Conhece esses lugares bem?
Eu não imaginava que existiam lugares assim, porque eram muito pequenos antigamente. Hoje, são habitados por uma grande quantidade de pessoas - não sei quantos nem o Governo o sabe - e dentro da cidade de Havana têm começado a surgir locais com maior pobreza. Creio que esta Havana de 2014, que se parece com a de hoje, é uma cidade em que o tecido social homogéneo que existiu acabou e não vai regressar. O pior não é que haja gente que tenha enriquecido, é a pobreza. E ao nível oficial em Cuba há mais uma luta contra a riqueza do que contra a pobreza e isso é o oposto do que deveria acontecer.
Entrou em temas que não eram habituais, como o protagonista gay, a colaboração com a polícia e o tema da religião...
Cada romance tem um território diferente e enquanto escritor precisava de novos cenários. É difícil que um indivíduo possa fazer uma investigação policial sem colaborar ou aproximar-se das autoridades, que é a única que tem possibilidade de fazer a investigação real num acontecimento criminoso. No caso do protagonista gay, é preciso encontrar novos personagens e ele é um caso. Em Cuba reprimiu-se a homossexualidade durante muito tempo, isso mudou nos últimos anos e deixou de ser um problema político para a sociedade. Contudo, sempre se falou em Cuba do gay como uma vítima, mas eles são pessoas iguais a todos e há os que são boas pessoas e os que são más. A orientação sexual diferente não altera a essência da condição humana e aqui escrevo sobre um gay que parece ser uma vítima e a dado momento o perceberá que não é bem assim.
Porque intervala partes da história da Catalunha?
Quero falar da relação do homem com a história através do tempo, que tem sido sempre uma relação traumática porque altera a vida. Por outro lado, é a presença de um caráter literário que permite que o espaço do romance seja mais universal. Este romance foi um desafio porque escrever um romance policial que não é apenas um policial mas tem uma estrutura muito mais complexa, uma linguagem mais elaborada e personagens que podem ou não ter a ver com a trama policial. Desde o meu primeiro romance policial que tenho muito claro que o livro tem de ser principalmente um romance, só depois policial. E um romance exige uma escrita responsável, com valores estéticos, qualidade artística e que o escritor dê o máximo em cada momento.
Como é que os cubanos veem o que se passa no Brasil e na Venezuela?

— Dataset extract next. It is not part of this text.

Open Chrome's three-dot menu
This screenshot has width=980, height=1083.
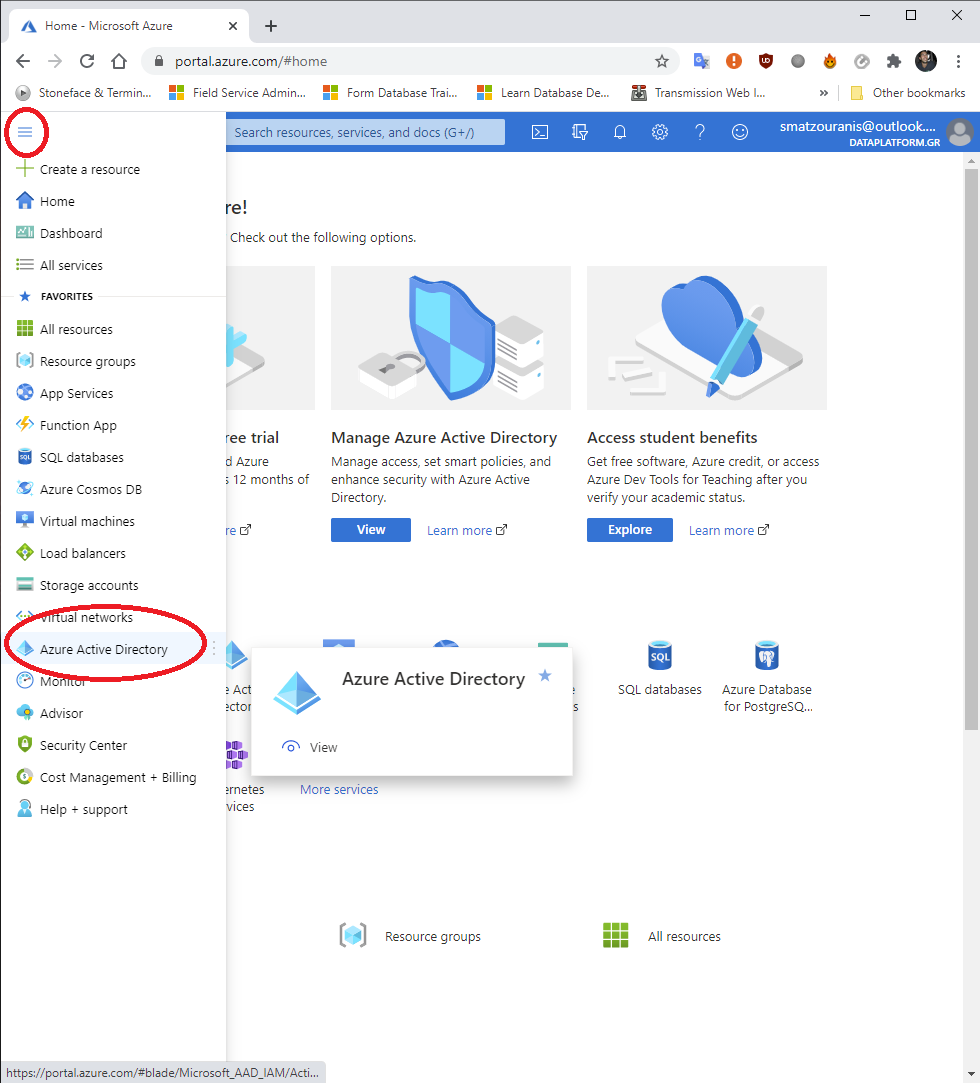coord(959,61)
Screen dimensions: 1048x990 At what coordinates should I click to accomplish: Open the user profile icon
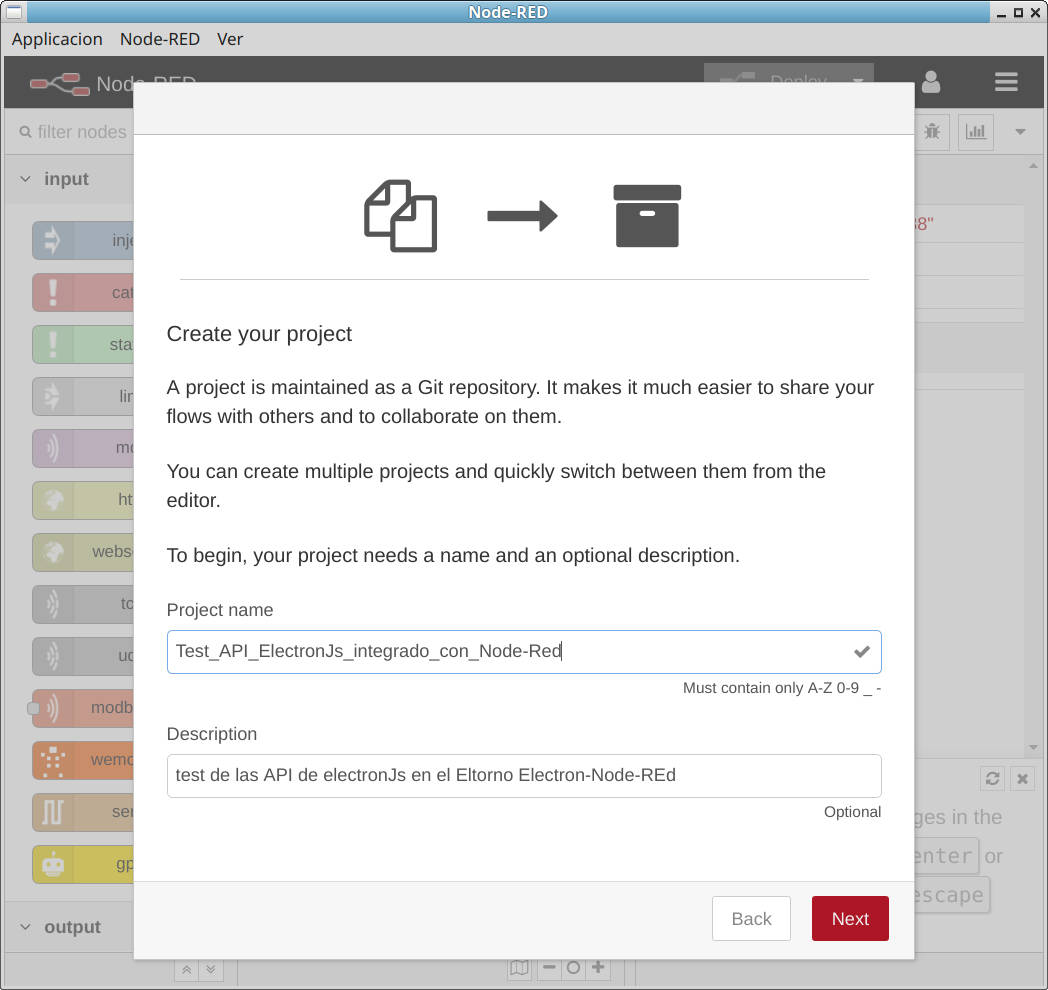coord(931,82)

Há uma visão oficial: o Governo tem uma relação muito estreita com o governo venezuelano e uma relação de conflito com o do Brasil, bastante diferente da do tempo do PT. A nível popular, vive-se um momento muito tenso da economia que se reflete na vida quotidiana de todos os cubanos. O Brasil e a Venezuela eram sócios comerciais de Cuba muito importantes e essa alteração reflete-se na realidade social cubana e isso preocupa as pessoas. É como a política de confronto de Trump tão diferente da de Obama.
Conde alguma vez terá um romance no cenário do basebol?
O basebol faz parte da identidade cubana porque chega a Cuba no século XIX, converte-se num desporto comum e torna-se num espaço de encontro social, cultural e racial muito importante no fim desse século. Misturam-se brancos e negros, desporto e música - é como o futebol na Europa, onde as massas expressam uma paixão. Quanto a ser cenário de um livro, pode vir a ser, mas o basebol é um desporto muito difícil de levar à literatura devido à sua complexidade. Só os que o entendem é que percebem a sua enorme capacidade dramática. Por isso quase todos os livros com basebol são de escritores norte americanos.